Régionaliser le confinement aurait été compliqué. Il s'agit d'un mécanisme complexe nécessitant que des textes soient publiés, et cela dans un climat d'urgence. Il est vrai que l'Académie de médecine avait prôné un confinement à la carte, sur une base régionale. Cependant, je conçois qu'un tel confinement a pu apparaître difficile à mettre en œuvre.

Concernant les masques, la décision ayant fondé leur acquisition dans les années 2005, 2006 et 2007 a été prise dans le contexte du virus H5N1, qui avait entraîné une forte mortalité et un risque pandémique important. À cette époque nous ne disposions pas d'antiviraux ni de vaccin. Le masque était alors la seule protection pour que les professionnels puissent continuer de travailler.

L'évaporation des stocks de masques résulte d'un certain nombre de facteurs.

Premièrement, le fait d'avoir fortement attaqué ceux qui avaient préparé un risque pandémique – et, de fait, dépensé beaucoup d'argent – a marqué les esprits.

Deuxièmement, la question de l'utilité du port du masque a été fortement débattue. Aucune étude n'a été menée pour démontrer de manière évidente son efficacité. Nous sommes-là dans le principe de précaution et une incertitude scientifique.

Troisième facteur, le budget. Il est toujours difficile pour les autorités de décider où l'argent doit être investi. Il est plus facile de commander 50 millions de masques plutôt que 600 millions.

Quatrièmement, en matière de santé, nous devons en permanence faire face à un certain nombre d'urgences – le virus du chikungunya à La Réunion, la méningite en Seine-Maritime, etc. De sorte que maintenir le fil d'une préparation, avec les dépenses que cela implique, est compliqué.

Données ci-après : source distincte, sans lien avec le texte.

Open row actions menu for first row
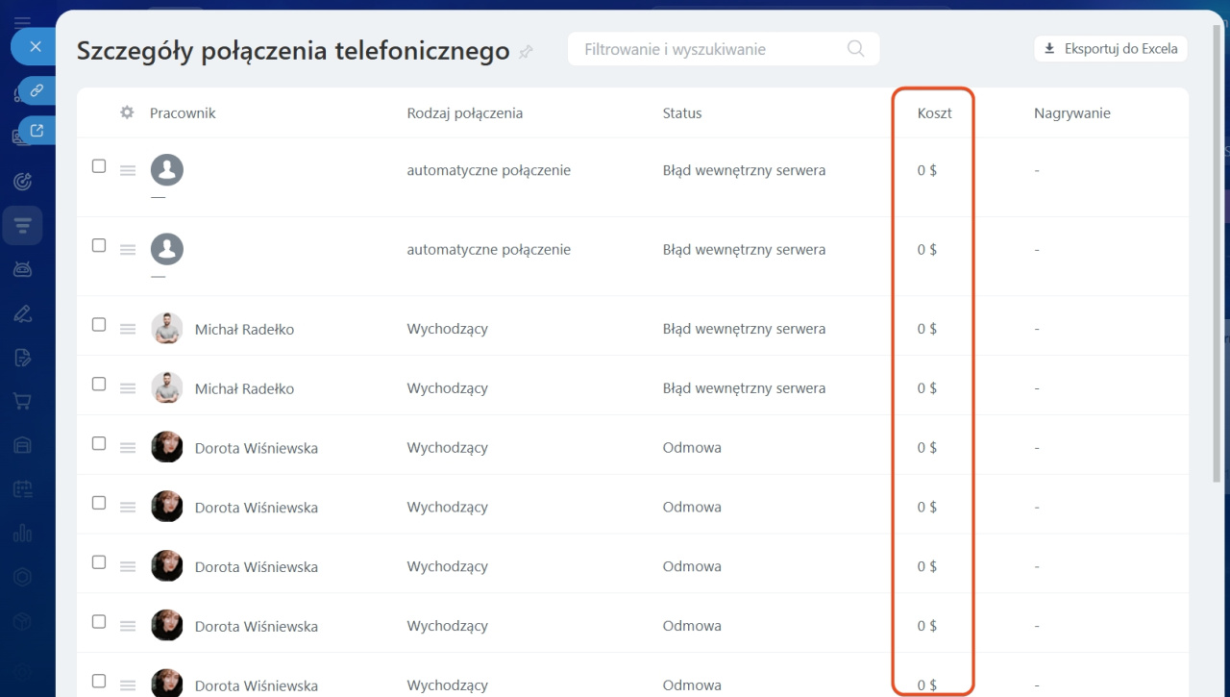This screenshot has width=1230, height=697. [x=128, y=170]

Enfin, s'agissant de la question relative à l'interministérialité, je précise que j'ai été délégué interministériel à la lutte contre la grippe aviaire – H5N1. En juin 2005, alors que je venais de prendre mes fonctions de DGS, le secrétaire général de la défense national (SGDN) avait organisé un grand exercice « Préparation à une pandémie grippale ». Je me suis rendu compte, et je l'ai dit, qu'il était essentiel de se préparer très activement, et fin août le ministre Xavier Bertrand m'a nommé délégué interministériel.

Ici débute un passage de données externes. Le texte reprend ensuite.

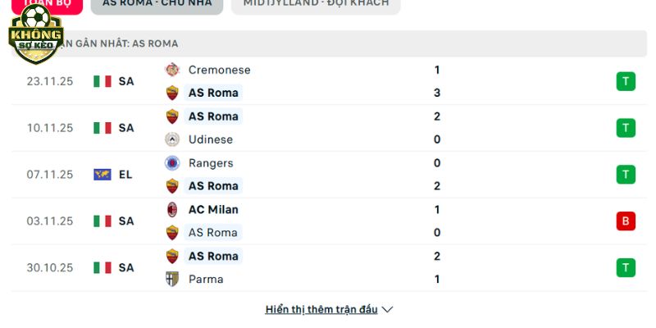Click the Europa League icon on 07.11.25 row

103,175
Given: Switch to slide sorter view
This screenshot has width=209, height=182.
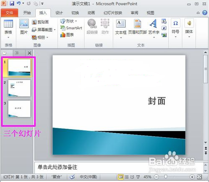Looking at the screenshot, I should click(x=127, y=177).
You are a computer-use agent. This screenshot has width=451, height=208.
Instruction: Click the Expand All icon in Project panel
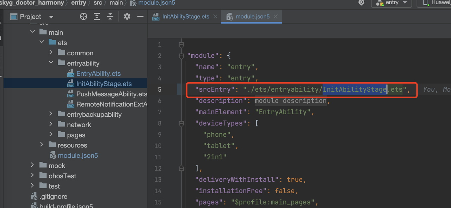97,17
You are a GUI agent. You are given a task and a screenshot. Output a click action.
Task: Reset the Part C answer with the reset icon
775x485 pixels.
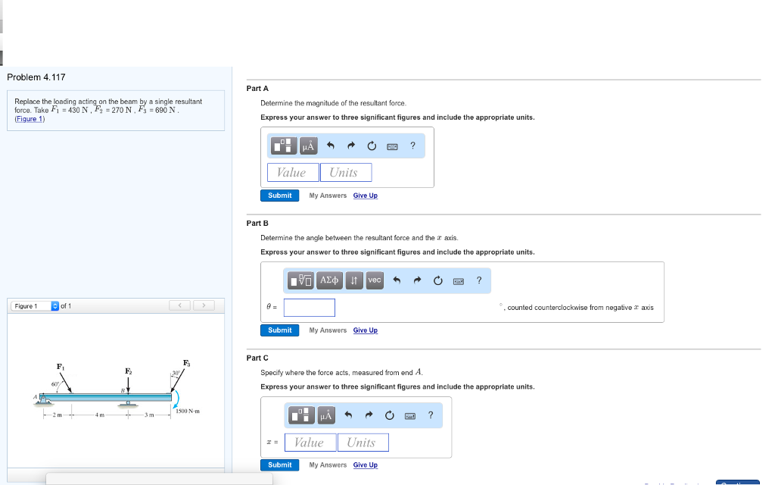[388, 415]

J'ai organisé à partir de ce jour-là, tous les mardis matin, une réunion « mardi grippe » et une réunion « infos grippe », durant lesquelles nous passions en revue tout ce qui était nécessaire pour se préparer à une pandémie. Nous avons ainsi lancé une dynamique de préparation du risque.

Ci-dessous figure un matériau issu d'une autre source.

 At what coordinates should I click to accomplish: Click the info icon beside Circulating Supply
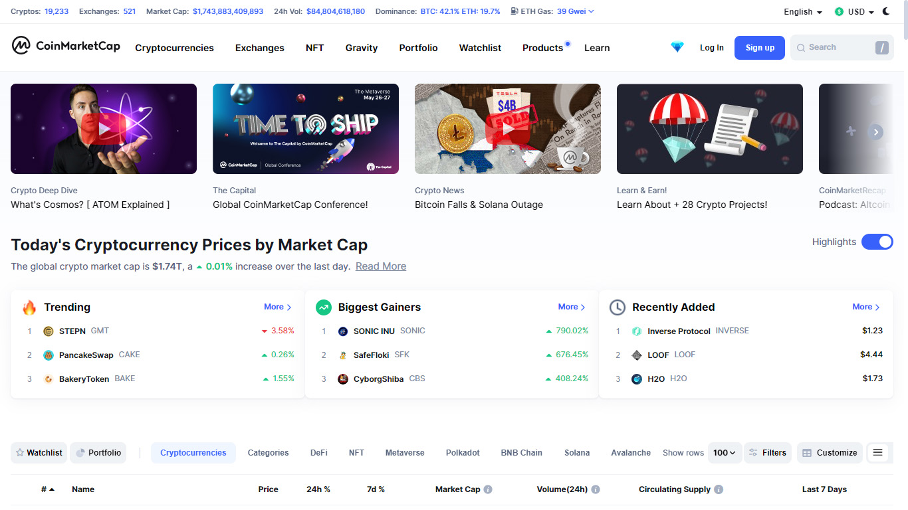coord(719,489)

En 2008, la pandémie n'arrivant pas, cette préparation s'est essoufflée. Il est difficile de maintenir une préparation dans la durée ; toute la question est là. C'est la raison pour laquelle, je suis favorable à une préparation à un risque pandémique général, plutôt que de cibler un agent infectieux. D'autant que l'inventivité de la micro biologie est telle que nous n'aurons jamais affaire au même virus.

Enfin, qui a géré la crise sanitaire actuelle ? Trois cellules de crise ont été mises en place : à l'intérieur, à la santé et aux affaires étrangères, sur décision du Premier ministre, qui en a assuré le pilotage.